Désamour

Il y a 30 ans, cette rubrique remonte le temps en remettant sur le devant des critiques parue il y a trois décennies…

Bernard LEMPERT, Seuil, 1994, 188 p.

Bernard Lempert côtoie la souffrance psychique de par son métier de psychothérapeute. Il nous propose ici le témoignage de son expérience.
Les premières pages sont superbes : elles abordent le sujet du livre : le désamour.

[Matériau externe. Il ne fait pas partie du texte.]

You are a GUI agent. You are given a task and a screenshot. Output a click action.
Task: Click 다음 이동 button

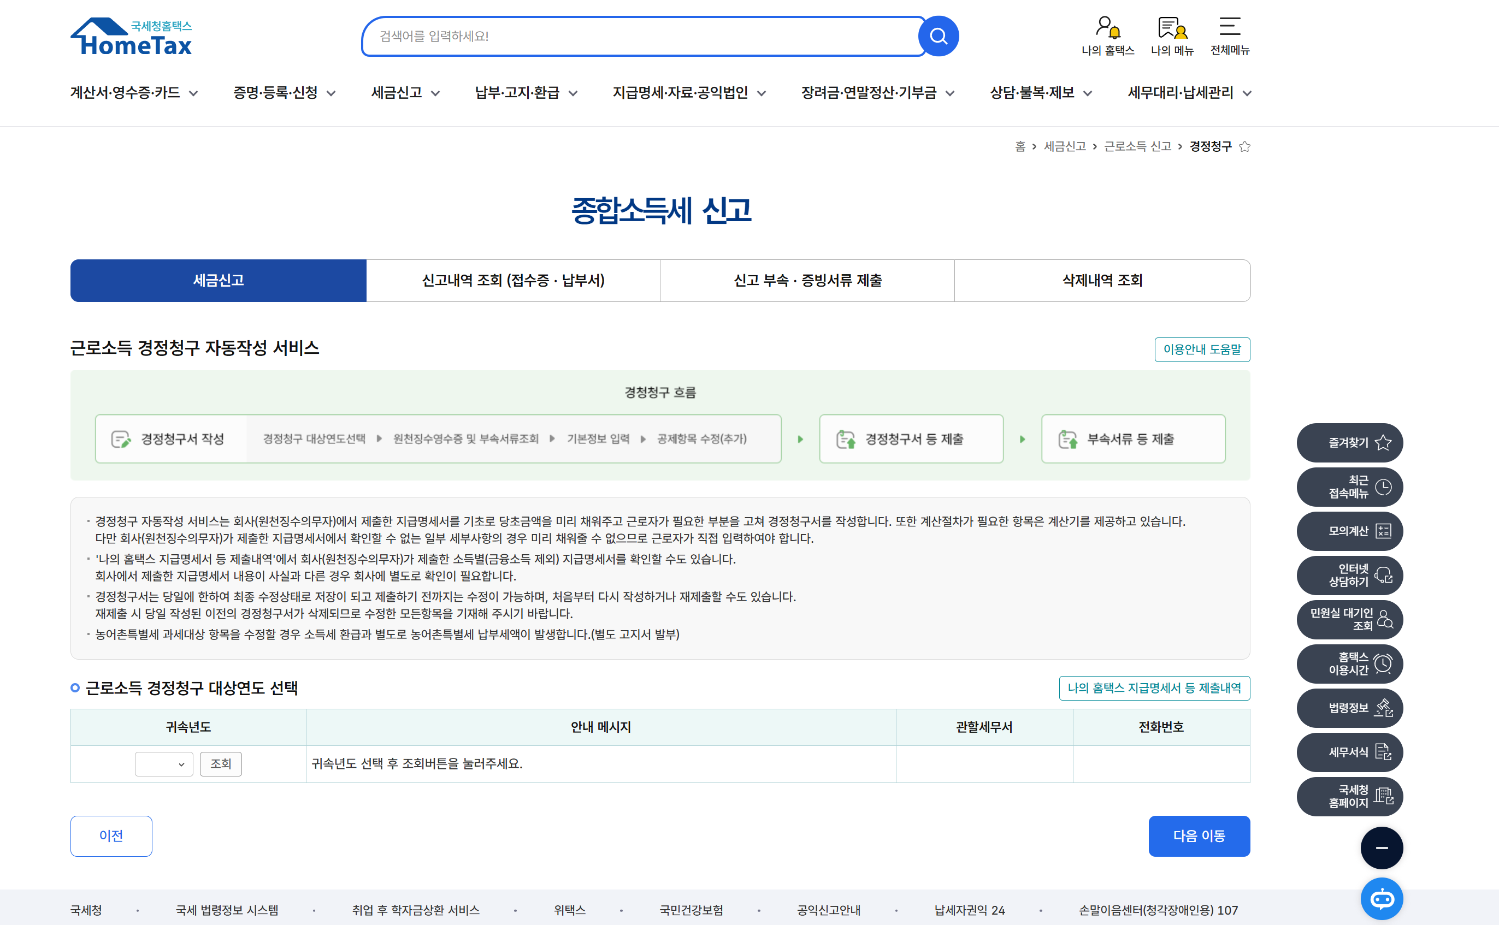click(1198, 836)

Pour comprendre ce concept, il faut admettre la part d'inhumanité présente dans toute humanité et ses implications concrètes.
Le désamour n'est pas une simple absence d'amour, c'est une violence constante que non seulement l'enfant subit mais aussi et surtout intériorise au point de voir la victime relayer ses bourreaux dans un comportement auto-destructeur.
Cela commence dès la naissance à l'instant où le nourrisson loin d'être enveloppé par un regard aimant n'est accueilli qu'avec distance et méfiance. Qu'il est dur de grandir sous un regard hostile ! L'enfant est nourri, vêtu et soigné strictement sans ce supplément de douceur et de tendresse qui transforme le besoin en plaisir. L'estime de soi qu'il va alors développer le dévalorise et surtout le culpabilise. Ses parents ont raison dans leurs reproches. Il s'excuserait presque d'exister et de leur causer par sa simple existence tant de soucis. Chacune de ses erreurs est dramatisée pour réactiver sa faute initiale de vivre. La famille fait souffrir l'enfant et en plus, elle lui reproche cette souffrance ! Mais elle ne fait là le plus souvent qu'exprimer l'insatisfaction de sa demande à l'égard de ses propres parents : l'enfant est alors là pour colmater les brèches énormes de sa psyché.
Pour échapper au désamour, l'enfant va chercher des parents symboliques : que ce soit des personnes-substituts (voisin, cousin, éducateur ou assistante sociale) ou des représentations (le symbole est alors véritablement salvateur). Il s'agit en fait de trouver des relais aux figures affectives universelles présentes au fond de chacun.
Cette réalité n'est bien sûr pas nouvelle. On sait qu'en France, il faut remonter à simplement une dizaine d'années pour voir émerger les travaux/recherches et lois/dispositifs sur ce sujet.
Mais si l'on se penche sur les textes mythologiques (comme l'ancien testament) ou sur les contes de fées traditionnels, on constate un foisonnement de situations de maltraitance, voire d'inceste.
Bernard Lempert nous propose justement dans un commentaire précis et détaillé une analyse de ces textes en regard de ses propres convictions. C'est' ainsi qu'il nous livre sa lecture d'Abra­ham, de Blanche-neige, de Cendrillon et du Christ. En plus, il décrypte pour nous un certain nombre de rêves éveillés de ses patients.
Les amateurs de symboles et d'interprétations trouveront dans ces pages de quoi se régaler.
On est toutefois tenté de s'interroger sur certaines explications : "pourquoi donner à tel détail cette signification ?" suivi d'un inévitable : "et après tout pourquoi pas ?"
Irritant ou séduisant, satisfaisant ou frustrant, cet ouvrage vous comblera ou vous laissera sur votre faim : à vous de choisir.